*** Opening GIVEN ENTRIES ***

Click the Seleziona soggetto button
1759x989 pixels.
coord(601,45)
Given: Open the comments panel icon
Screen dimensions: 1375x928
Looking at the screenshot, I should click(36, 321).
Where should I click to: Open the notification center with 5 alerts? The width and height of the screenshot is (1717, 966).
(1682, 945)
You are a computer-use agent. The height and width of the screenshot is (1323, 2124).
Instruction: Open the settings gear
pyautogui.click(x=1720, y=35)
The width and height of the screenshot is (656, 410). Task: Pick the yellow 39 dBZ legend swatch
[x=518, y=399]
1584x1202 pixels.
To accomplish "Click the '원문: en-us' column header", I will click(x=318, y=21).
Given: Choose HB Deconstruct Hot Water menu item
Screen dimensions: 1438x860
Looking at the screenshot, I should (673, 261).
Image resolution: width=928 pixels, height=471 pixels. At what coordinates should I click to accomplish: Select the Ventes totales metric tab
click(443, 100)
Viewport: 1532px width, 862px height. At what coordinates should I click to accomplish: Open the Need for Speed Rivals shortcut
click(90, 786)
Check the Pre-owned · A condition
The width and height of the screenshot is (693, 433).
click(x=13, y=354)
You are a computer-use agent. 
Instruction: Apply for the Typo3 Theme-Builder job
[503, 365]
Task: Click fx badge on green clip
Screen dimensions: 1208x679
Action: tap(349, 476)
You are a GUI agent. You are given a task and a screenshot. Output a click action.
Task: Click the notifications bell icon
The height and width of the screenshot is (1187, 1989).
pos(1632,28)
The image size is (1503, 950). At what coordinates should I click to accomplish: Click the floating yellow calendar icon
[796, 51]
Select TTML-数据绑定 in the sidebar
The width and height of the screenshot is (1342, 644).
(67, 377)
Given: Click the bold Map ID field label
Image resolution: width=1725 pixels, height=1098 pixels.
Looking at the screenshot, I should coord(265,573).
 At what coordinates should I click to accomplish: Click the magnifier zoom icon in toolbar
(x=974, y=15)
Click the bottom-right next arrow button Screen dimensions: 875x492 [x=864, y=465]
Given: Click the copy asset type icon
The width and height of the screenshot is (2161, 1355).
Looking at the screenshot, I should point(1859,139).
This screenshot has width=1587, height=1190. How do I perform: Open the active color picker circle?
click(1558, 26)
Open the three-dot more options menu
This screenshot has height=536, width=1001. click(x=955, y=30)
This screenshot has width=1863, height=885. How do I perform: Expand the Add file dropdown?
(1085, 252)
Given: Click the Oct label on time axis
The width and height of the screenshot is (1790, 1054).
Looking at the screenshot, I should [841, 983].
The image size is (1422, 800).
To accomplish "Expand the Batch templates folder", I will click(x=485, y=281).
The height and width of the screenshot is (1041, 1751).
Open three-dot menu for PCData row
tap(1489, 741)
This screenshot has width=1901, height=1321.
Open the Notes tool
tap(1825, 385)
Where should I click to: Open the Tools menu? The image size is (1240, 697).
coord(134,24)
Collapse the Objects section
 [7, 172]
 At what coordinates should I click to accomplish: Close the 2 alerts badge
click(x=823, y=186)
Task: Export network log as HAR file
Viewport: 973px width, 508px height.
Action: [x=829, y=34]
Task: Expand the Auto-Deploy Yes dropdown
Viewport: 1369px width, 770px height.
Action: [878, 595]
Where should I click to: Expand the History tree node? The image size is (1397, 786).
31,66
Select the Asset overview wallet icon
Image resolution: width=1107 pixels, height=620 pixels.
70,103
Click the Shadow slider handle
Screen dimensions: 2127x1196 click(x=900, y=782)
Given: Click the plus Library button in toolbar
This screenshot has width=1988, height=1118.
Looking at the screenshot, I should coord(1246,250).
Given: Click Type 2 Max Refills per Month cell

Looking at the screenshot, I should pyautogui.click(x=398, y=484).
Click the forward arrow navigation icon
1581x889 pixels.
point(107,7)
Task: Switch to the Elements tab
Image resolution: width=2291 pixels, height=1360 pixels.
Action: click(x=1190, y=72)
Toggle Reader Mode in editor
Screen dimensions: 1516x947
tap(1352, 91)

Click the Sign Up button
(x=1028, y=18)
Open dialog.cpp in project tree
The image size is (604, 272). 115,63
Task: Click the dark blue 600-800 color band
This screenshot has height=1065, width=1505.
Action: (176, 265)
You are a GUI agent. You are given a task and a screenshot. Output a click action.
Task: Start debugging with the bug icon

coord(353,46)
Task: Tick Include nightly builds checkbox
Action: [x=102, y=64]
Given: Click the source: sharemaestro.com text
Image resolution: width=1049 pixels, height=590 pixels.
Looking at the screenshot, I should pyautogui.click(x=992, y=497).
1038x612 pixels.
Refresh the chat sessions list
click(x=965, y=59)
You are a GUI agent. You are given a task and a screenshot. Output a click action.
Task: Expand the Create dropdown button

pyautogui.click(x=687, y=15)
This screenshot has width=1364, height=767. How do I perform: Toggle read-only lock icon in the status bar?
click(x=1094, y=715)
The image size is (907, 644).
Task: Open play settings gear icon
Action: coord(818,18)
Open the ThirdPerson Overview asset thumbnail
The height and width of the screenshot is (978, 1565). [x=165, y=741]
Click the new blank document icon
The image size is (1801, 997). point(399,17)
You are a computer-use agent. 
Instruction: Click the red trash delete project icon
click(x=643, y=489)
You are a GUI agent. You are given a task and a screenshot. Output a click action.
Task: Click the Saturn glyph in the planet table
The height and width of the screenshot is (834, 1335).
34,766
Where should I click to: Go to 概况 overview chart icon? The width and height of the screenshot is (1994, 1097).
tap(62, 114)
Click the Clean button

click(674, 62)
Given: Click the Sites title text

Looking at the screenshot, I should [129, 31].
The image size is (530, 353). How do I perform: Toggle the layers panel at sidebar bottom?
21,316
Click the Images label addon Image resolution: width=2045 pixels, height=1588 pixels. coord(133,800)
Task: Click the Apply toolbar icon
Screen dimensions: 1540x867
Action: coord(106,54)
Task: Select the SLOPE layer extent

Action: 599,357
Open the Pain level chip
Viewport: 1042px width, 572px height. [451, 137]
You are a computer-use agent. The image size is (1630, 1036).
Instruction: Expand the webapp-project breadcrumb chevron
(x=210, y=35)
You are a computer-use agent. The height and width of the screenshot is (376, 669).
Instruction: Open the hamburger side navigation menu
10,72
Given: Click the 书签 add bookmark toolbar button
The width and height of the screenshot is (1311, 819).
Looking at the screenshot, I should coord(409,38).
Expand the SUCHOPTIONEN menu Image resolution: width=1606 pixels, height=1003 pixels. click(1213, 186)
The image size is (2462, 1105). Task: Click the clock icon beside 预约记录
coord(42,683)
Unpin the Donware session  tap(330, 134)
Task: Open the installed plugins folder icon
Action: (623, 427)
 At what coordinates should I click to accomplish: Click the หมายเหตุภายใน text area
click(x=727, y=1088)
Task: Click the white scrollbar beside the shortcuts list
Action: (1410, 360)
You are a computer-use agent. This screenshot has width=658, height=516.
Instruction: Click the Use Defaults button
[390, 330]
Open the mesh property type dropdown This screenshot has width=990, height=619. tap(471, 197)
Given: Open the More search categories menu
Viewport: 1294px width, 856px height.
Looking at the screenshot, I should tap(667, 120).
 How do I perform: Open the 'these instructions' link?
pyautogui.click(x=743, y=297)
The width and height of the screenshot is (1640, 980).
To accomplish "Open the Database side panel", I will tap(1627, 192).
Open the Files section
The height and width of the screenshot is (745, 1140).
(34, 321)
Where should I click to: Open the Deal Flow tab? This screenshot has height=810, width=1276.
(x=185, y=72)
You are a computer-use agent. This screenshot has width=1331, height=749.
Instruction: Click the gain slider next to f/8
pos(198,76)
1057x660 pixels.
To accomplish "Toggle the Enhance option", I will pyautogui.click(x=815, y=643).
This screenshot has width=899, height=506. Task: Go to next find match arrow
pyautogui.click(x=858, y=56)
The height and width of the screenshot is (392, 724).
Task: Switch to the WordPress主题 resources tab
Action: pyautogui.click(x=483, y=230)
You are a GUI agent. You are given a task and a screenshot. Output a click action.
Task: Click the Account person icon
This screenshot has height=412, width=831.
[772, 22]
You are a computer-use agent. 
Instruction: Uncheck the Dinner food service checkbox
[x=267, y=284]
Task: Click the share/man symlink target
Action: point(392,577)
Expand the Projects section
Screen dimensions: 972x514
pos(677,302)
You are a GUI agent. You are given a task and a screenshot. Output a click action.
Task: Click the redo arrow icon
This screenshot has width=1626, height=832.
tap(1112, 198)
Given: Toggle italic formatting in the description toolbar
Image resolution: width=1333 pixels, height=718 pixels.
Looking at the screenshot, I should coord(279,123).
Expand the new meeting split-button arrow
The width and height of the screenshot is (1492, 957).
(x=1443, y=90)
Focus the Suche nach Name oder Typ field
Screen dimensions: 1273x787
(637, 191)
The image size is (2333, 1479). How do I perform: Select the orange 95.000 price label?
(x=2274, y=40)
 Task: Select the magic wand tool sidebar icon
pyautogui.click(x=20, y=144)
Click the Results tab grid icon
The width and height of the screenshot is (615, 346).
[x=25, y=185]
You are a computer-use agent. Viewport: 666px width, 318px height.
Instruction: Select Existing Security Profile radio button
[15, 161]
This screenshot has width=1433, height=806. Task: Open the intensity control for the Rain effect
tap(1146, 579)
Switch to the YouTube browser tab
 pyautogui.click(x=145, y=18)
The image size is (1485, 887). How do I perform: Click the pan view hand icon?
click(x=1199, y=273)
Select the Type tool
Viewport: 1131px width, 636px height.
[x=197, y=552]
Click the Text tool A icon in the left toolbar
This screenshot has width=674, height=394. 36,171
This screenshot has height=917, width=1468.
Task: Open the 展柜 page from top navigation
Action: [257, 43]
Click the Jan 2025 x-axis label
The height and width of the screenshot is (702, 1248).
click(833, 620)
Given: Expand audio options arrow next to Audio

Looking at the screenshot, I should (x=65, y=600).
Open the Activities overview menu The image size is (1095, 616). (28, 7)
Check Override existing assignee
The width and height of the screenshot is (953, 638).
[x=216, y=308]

*** Closing GIVEN ENTRIES ***

DIRECTIONS ▸
Write out exactly the lines above from the line with "Check the Pre-owned · A condition" through the line with "Given: Click the copy asset type icon", both of them included, and leave out all other lines.

EXERCISE OUTPUT ▸
Check the Pre-owned · A condition
The width and height of the screenshot is (693, 433).
click(x=13, y=354)
You are a computer-use agent. 
Instruction: Apply for the Typo3 Theme-Builder job
[503, 365]
Task: Click fx badge on green clip
Screen dimensions: 1208x679
Action: tap(349, 476)
You are a GUI agent. You are given a task and a screenshot. Output a click action.
Task: Click the notifications bell icon
The height and width of the screenshot is (1187, 1989).
pos(1632,28)
The image size is (1503, 950). At what coordinates should I click to accomplish: Click the floating yellow calendar icon
[796, 51]
Select TTML-数据绑定 in the sidebar
The width and height of the screenshot is (1342, 644).
(67, 377)
Given: Click the bold Map ID field label
Image resolution: width=1725 pixels, height=1098 pixels.
Looking at the screenshot, I should coord(265,573).
 At what coordinates should I click to accomplish: Click the magnifier zoom icon in toolbar
(x=974, y=15)
Click the bottom-right next arrow button Screen dimensions: 875x492 [x=864, y=465]
Given: Click the copy asset type icon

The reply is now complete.